DO REPÓRTERMT
Mais uma vez, o presidente Lula criou uma polêmica ao tentar explicar uma medida de segurança pública. Ao anunciar que o governo pretende notificar pessoas que estejam com celulares roubados para que devolvam os aparelhos, o petista afirmou que "rico não compra telefone roubado, mas pobre compra, quem é que não gosta de comprar uma coisa barata".
A intenção do programa pode até ser legítima. O governo quer dificultar o mercado clandestino de celulares e reduzir os roubos que atormentam milhões de brasileiros.

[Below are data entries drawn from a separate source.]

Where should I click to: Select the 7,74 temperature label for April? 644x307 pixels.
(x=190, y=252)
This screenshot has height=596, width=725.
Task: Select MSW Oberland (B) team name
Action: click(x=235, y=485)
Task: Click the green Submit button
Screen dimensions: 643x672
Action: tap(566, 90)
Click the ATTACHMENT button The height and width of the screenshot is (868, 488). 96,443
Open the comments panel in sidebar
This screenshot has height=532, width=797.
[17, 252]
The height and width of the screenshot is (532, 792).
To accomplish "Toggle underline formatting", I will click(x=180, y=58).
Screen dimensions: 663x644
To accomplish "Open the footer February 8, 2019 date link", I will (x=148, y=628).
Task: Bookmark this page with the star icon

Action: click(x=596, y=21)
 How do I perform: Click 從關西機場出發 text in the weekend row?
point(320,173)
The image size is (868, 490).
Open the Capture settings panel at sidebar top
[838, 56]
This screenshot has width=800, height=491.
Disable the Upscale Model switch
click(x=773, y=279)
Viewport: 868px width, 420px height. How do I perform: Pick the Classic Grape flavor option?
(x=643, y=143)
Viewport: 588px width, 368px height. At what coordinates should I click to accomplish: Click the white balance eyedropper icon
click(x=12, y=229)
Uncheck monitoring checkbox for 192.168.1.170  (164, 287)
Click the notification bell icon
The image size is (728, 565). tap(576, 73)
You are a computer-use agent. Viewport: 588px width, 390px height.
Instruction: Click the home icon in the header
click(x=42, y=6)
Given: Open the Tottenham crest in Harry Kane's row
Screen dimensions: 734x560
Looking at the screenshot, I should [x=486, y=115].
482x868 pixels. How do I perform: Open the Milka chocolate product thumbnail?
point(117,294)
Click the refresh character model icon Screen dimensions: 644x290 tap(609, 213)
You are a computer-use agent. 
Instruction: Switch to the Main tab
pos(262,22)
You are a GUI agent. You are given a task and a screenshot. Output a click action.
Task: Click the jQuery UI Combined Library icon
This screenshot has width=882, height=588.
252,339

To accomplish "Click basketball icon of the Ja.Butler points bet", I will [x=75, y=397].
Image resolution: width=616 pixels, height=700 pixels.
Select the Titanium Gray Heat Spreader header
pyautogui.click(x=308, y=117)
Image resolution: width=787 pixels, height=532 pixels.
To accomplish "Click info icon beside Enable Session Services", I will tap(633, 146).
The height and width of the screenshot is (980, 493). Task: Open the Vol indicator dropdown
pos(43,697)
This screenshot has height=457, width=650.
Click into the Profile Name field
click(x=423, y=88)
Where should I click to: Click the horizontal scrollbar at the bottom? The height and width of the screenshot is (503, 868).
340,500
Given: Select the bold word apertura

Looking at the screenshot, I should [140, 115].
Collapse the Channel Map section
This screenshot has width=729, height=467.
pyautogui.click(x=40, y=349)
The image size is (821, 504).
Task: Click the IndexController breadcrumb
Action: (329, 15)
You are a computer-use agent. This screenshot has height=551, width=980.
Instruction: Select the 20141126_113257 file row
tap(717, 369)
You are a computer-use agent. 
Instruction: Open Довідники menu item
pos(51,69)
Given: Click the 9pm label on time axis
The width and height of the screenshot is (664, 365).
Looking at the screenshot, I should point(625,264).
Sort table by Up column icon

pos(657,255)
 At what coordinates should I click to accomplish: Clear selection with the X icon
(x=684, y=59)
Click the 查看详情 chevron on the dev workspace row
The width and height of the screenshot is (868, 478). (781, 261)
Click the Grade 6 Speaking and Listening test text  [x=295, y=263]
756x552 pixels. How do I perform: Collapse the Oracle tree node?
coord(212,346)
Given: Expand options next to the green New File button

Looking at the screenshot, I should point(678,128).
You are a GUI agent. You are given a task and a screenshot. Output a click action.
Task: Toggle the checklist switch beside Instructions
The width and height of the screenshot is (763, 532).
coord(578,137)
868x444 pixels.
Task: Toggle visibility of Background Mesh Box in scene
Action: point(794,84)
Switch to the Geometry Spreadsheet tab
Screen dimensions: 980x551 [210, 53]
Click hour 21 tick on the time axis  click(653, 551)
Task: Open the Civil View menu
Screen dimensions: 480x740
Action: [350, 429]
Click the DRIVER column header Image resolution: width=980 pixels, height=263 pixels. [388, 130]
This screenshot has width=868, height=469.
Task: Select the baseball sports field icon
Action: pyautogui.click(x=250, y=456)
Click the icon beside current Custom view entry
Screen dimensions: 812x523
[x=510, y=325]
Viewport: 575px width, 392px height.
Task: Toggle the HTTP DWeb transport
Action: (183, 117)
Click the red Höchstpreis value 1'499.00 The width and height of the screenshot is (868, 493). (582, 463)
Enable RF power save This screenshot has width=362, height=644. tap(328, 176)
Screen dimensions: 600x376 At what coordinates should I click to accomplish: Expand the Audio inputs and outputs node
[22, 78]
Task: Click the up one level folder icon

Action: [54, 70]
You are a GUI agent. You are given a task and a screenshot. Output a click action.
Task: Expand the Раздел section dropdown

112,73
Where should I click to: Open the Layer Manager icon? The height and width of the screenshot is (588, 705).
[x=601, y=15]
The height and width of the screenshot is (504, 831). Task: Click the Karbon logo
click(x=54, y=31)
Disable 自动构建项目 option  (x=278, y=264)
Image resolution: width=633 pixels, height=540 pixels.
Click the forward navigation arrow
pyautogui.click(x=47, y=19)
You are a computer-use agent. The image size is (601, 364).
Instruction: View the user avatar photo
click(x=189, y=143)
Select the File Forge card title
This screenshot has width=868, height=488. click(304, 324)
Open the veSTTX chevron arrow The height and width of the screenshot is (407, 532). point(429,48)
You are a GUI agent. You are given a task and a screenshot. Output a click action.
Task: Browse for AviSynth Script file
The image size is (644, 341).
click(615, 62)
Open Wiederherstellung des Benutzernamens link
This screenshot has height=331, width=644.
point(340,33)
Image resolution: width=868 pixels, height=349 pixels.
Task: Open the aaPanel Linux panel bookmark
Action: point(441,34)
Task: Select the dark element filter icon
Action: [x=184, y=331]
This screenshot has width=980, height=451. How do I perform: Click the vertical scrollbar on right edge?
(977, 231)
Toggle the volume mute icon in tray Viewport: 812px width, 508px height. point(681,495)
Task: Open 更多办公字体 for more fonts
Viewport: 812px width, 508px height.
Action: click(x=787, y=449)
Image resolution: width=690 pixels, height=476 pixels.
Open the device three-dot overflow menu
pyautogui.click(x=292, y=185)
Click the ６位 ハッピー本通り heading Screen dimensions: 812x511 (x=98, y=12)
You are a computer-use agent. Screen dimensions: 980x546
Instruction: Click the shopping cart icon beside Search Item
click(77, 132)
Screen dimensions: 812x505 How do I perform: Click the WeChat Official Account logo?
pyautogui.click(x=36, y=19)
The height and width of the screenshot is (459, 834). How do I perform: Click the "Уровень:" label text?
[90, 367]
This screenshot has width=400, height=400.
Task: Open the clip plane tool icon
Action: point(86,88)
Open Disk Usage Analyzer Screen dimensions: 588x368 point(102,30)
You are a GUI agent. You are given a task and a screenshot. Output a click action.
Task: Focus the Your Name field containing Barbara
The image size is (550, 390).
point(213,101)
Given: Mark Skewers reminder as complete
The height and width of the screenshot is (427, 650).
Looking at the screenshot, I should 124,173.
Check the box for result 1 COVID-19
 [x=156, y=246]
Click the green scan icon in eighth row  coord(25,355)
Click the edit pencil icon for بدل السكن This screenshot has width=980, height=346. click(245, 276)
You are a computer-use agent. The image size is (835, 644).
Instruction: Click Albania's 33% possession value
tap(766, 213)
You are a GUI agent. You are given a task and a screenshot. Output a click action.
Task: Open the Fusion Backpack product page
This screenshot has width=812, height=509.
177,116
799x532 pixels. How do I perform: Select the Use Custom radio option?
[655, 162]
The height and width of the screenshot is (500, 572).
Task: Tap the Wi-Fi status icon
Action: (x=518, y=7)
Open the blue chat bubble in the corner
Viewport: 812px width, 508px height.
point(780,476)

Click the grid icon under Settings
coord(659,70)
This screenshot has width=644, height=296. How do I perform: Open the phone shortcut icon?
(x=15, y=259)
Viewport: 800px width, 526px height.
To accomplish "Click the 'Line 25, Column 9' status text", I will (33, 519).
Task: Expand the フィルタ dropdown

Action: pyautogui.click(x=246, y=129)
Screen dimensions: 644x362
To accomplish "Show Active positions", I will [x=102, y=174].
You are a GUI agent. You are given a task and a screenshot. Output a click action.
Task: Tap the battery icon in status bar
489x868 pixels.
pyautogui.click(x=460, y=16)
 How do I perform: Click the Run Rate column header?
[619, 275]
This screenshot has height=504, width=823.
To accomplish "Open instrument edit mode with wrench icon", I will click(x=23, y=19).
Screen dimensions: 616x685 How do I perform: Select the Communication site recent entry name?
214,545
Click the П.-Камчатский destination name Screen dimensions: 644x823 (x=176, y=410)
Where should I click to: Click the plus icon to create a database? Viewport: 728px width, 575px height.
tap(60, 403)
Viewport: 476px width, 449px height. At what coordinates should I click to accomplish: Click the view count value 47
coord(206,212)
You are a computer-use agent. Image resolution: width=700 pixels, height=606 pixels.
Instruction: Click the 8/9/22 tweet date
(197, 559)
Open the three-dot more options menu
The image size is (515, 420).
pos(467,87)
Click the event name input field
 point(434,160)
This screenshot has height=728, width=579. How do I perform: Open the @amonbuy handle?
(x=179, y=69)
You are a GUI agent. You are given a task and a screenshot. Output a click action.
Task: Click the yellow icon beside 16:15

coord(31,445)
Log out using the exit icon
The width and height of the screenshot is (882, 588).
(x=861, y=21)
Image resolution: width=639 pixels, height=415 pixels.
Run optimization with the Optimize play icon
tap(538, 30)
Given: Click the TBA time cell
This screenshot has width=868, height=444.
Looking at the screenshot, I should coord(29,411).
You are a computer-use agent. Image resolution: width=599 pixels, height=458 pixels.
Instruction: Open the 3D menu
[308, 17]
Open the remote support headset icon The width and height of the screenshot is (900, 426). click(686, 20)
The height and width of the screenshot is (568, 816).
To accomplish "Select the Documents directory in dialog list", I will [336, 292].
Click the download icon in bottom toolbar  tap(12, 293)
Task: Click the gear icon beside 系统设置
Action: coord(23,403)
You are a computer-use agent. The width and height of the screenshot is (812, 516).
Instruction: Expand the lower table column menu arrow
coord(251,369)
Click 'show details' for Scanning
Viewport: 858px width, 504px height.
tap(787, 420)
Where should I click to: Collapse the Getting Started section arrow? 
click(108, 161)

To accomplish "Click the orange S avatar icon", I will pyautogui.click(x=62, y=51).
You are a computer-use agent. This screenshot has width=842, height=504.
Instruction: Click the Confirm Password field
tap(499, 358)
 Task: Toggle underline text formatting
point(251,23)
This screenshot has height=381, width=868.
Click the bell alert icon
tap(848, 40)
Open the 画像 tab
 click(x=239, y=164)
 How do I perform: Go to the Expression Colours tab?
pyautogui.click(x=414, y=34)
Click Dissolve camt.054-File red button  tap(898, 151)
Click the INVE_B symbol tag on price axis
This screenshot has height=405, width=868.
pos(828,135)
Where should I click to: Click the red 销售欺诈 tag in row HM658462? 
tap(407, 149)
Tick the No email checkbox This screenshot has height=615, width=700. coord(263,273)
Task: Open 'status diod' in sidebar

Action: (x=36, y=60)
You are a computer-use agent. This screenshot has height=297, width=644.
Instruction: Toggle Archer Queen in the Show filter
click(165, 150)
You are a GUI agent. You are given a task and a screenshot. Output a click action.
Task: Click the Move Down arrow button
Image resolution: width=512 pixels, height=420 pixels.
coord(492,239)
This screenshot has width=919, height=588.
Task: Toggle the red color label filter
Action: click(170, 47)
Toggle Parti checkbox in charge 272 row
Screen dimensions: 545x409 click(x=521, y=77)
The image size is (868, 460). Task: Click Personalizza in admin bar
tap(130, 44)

Segundo Lula, há um cadastro de cerca de 2,5 milhões de aparelhos roubados ou furtados que poderão ser rastreados pelo sistema.
O problema está justamente na forma como o presidente escolheu defender a proposta.
Ao dizer que rico não compra celular roubado e que pobre compra, Lula acaba criando uma generalização perigosa. Afinal, honestidade não tem classe social. Há brasileiros corretos e desonestos em todas as faixas de renda.
A fala passa a impressão de que a pobreza estaria naturalmente ligada à compra de produtos de origem criminosa. E isso não ajuda quem trabalha duro todos os dias para sustentar a família de forma digna.
O combate ao roubo de celulares é necessário. O crime só existe porque há quem compre o produto furtado. Porém, transformar essa discussão em uma divisão entre ricos e pobres não resolve o problema e ainda gera um desgaste político completamente evitável.
No fim das contas, o brasileiro quer segurança. E espera que o presidente fale para unir o país, não para rotular parte dele.